Results of that study were recently reported at the Annual Meeting of the American Association for Geriatric Psychiatry.1
Heii Arai, MD, PhD, of Juntendo University in Tokyo, the study’s lead author, pointed out that the black box label, required by the FDA to warn of heightened mortality risk from use of antipsychotics for behavior disturbances in patients with dementia, is based on an apparent greater risk that “could be generated only when data on randomized clinical trials were combined in a meta-analysis.” He asserted further that “there is no conclusive evidence based on prospective studies about the mortality risk associated with the use of antipsychotics.”1
Arai and co-investigators from Toho University and Kagawa University in Japan, and Otsuka Pharmaceuticals, the study sponsor, conducted a prospective study to contribute additional, and possibly more definitive, data for the risk assessment. Their study cohort comprised 6000 patients at 324 sites throughout Japan. Potential subjects were excluded for having severe, unstable, or uncontrolled medical conditions, as were those deemed unlikely to adhere to the study regimens. Approximately 70% of patients were female; the mean age of the total sample was 81.7 years. Approximately 30% were inpatients and half were receiving antipsychotics on the index date.
The crude 10-week mortality rates were similar: 1.3% of patients who had received antipsychotic treatment, and 1.1% of those who had not. The most common cause of death was pneumonia, which did occur at a higher rate in the antipsychotic-treated group (15 of 34 deaths) than in the group that did not receive antipsychotics (9 of the 28 deaths). After pneumonia, the most common causes of death were cardiovascular, and then cancer-related events.

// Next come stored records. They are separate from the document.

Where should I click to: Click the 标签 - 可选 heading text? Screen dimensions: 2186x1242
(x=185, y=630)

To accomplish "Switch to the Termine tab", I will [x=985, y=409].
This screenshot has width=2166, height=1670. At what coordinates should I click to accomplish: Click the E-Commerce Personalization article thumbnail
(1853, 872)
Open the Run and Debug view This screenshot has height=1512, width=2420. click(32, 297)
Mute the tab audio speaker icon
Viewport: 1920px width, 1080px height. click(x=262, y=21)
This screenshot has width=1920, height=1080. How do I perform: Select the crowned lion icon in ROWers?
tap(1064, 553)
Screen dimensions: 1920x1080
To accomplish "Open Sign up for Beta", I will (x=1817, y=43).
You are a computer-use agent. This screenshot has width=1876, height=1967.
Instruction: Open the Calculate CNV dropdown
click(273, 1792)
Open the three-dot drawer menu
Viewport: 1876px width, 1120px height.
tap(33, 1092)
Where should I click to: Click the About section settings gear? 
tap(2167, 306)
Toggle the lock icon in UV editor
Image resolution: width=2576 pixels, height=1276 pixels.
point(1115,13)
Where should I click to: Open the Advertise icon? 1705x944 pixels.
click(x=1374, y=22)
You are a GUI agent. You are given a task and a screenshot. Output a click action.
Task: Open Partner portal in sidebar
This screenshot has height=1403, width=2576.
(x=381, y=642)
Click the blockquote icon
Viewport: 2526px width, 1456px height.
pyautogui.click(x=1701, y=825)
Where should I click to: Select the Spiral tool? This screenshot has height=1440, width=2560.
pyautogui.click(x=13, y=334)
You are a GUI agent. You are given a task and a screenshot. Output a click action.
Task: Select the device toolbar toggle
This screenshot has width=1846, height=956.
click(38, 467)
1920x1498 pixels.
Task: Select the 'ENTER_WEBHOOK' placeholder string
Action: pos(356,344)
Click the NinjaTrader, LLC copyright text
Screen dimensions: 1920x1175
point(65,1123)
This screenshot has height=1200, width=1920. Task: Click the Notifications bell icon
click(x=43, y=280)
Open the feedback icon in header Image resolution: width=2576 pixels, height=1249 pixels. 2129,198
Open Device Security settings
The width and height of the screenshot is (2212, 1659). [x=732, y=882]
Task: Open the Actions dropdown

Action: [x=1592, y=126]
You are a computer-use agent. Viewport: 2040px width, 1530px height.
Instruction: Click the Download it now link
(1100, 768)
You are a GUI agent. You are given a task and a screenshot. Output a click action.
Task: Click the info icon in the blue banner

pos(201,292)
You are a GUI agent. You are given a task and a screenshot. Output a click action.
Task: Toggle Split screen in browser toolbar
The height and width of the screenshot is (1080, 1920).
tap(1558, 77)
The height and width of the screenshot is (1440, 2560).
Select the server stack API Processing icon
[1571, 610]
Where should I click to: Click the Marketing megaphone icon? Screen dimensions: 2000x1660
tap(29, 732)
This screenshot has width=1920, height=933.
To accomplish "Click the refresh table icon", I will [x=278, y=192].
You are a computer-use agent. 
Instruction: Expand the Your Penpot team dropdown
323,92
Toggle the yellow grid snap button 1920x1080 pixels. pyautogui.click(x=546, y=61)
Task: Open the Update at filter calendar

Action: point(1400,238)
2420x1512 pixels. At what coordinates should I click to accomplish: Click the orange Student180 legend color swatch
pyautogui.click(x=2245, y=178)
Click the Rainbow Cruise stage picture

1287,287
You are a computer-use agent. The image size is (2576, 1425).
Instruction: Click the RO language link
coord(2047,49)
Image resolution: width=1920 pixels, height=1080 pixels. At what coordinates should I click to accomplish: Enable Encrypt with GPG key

Co-investigator Hiroyuki Kobayashi, MD, PhD, Otsuka Pharmaceuticals, told Psychiatric Times that further analysis of their data, which is being readied for the Alzheimer’s Association International Conference in July, may ascertain drug effect and, if present, possibly distinguish between agents.
To the question of whether mortality risk would be assessed in relation to duration of treatment, since patients had received antipsychotics for varying durations before the index date, Kobayashi responded, “We needed to evaluate the effect of the 10-week exposure of antipsychotics on elderly persons regardless of earlier exposure. The important thing is, we think, not whether the longer exposure of antipsychotic affects mortality risk, but whether the use of antipsychotics raises the risk.”
Another, smaller prospective study conducted in Hong Kong found no increased mortality in patients who received antipsychotics during an 18-month study period.2 Regarding the similar findings of these two prospective studies from Asia and their apparent contrast with the current FDA label warnings, Kobayashi offered, “I suppose that the medical environment in Asian countries might be more protective for elderly patients than in Western countries.” He elaborated, “Most Asian countries offer patients open access to hospitals so the ratio of the number of deaths at home was very low—just about 10% in Japan.”
1. Arai H, Kobayashi H, Taguchi M, et al. Risk of mortality associated with antipsychotics in patients with dementia: a prospective cohort study. Poster presentation: 2013 Annual Meeting of the American Association for Geriatric Psychiatry; March 14-17, 2013; Los Angeles. Abstract NR 51.
2. Chan TC, Luk JK, Shea YF, et al. Continuous use of antipsychotics and its association with mortality and hospitalization in institutionalized Chinese older adults: an 18-month prospective cohort study. Int Psychogeriatr. 2011;23:1640-1648.